Reveille: I imagine it’s a pretty crazy time for you with all that’s been happening press-wise. This is the first time I’ve seen the whole blog buzz thing happen with an artist and gotten the chance to talk with them in the midst of it. I’m wondering how you deal with it, do you just sort of block all the attention out and try to stay focused on what’s right in front of you or do you allow yourself to enjoy the moment at all?
Justin Vernon: I don’t block it out — when people say nice things you feel nice. But for the most part, I think for my whole life in a weird way, I’ve been waiting for this exact sort of juncture. I feel like I’ve waited for it for so long that I’m kind of ready for it. I’m taking it all in stride and it’s all making sense to me. I’m still totally floored and touched by everything that’s happened. I think if I were to be truly honest I don’t really understand what’s happening. The last couple of days I’ve been sitting here talking on the phone with the heads of labels that have done amazing things. I’m kind of amazed at how comfortable it feels though.
Reveille: What’s always funny to me about these “overnight” internet driven music sensations is that in reality the musician in question has usually been around for awhile. I was looking at your website earlier and the truth of it is that you’ve been working on music pretty much full-on for the last four years as both a performer and producer. So what to the outside eye might look like overnight success probably feels quite a bit different to you.
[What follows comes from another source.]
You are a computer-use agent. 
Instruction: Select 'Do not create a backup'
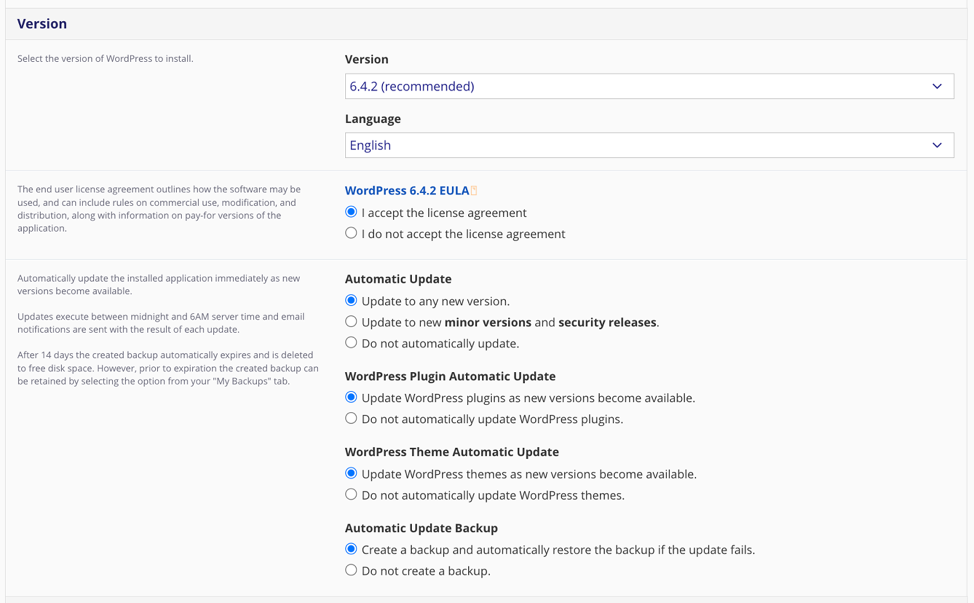pyautogui.click(x=351, y=570)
Vernon: That’s true and that’s a good way to look at it. I’m really humbled by everything and am keeping things in perspective. Things like that Pitchfork review certainly mean a lot but I’m not ever going to grow an ego bigger than I can handle. There are people I went to school with who do music and are a little bit older than me, a lot of those guys from Mel Gibson & the Pants, I mean I’m still in awe of them. I’m playing with Digitata on Friday and I’m not going to be thinking about my press I’m going to be thinking about how I feel humbled in their presence and have looked up to those guys for years. They’re still bigger than life to me. In that way I’m happy that I know my place and feel comfortable in it.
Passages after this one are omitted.